The length and intensity of this four-year drought has surprised most water managers and regulators in the Southwest. The intensity of the scant Eastern Sierra snowpack and potential runoff was not fully realized until early April, which left little time to plan for its impacts, forcing the Department to evaluate operations on a virtual real-time basis. With respect to current conditions, the picture continues to be grim for Angelenos as LADWP will experience an 85% reduction from its normal export from the Eastern Sierra this runoff year.
“The only bright spot in our most recent forecasting is that it appears recent rain events provided additional water that we did not anticipate when we released our Annual Operations Plan in April,” Yannotta added. “Even though most, if not all, of the extremely low snowpack has already melted, recent storms are providing unanticipated run-off into the Eastern Sierra that will allow us to continue irrigating longer than we previously expected.”

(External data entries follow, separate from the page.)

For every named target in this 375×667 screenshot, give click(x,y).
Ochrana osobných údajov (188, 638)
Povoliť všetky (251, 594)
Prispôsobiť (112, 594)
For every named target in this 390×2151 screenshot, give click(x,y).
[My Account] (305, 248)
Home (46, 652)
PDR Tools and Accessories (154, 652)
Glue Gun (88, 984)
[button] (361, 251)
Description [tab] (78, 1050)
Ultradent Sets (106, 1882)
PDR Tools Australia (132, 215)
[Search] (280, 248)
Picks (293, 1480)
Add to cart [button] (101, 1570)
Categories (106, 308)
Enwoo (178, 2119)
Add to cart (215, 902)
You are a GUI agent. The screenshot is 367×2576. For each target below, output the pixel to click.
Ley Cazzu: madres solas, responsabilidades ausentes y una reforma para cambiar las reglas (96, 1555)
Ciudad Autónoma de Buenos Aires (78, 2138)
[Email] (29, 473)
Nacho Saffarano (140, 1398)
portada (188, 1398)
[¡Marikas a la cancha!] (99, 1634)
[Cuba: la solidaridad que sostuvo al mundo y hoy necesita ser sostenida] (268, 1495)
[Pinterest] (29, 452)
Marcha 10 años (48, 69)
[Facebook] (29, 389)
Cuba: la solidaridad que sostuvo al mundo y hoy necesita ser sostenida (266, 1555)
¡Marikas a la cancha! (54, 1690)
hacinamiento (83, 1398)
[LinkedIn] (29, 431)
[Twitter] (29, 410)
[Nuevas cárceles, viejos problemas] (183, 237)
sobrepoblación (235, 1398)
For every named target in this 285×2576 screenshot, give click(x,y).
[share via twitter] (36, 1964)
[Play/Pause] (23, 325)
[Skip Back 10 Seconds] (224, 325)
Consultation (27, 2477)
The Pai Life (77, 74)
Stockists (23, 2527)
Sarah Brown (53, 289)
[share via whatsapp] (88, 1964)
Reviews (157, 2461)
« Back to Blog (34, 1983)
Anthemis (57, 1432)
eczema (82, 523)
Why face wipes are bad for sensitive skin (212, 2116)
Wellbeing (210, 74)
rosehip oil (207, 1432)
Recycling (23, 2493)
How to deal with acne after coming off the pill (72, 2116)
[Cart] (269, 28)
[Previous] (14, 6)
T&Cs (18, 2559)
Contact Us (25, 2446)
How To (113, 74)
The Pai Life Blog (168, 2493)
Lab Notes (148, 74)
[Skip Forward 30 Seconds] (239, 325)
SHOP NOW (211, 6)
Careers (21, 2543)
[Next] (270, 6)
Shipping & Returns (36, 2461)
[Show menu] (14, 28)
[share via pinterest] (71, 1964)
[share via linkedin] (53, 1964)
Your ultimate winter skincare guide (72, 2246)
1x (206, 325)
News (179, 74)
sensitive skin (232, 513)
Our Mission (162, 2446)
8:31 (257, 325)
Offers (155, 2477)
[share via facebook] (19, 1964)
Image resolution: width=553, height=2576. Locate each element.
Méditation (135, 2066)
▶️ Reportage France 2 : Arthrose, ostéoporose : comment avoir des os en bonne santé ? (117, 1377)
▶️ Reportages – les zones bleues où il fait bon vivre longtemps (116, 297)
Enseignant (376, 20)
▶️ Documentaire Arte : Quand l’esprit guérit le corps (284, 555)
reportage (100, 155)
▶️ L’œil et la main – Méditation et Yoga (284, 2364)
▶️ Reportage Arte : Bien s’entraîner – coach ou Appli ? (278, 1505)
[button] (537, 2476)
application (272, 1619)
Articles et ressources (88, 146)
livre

The 2015 runoff year is unique in that snowpack was the lowest on record, measuring only 4% of normal, but summer precipitation is appearing somewhat above normal. The hydrologic conditions this year are so different from previous years that there isn’t another year from which to draw a fair comparison. As you would expect, the lack of comparable years has created operational challenges.
LADWP recently received preliminary draft runoff data and field information relating to water availability after the storms. Although Department management is verifying all information, LADWP is confident that there is sufficient water for irrigation in Owens Valley through the end of August.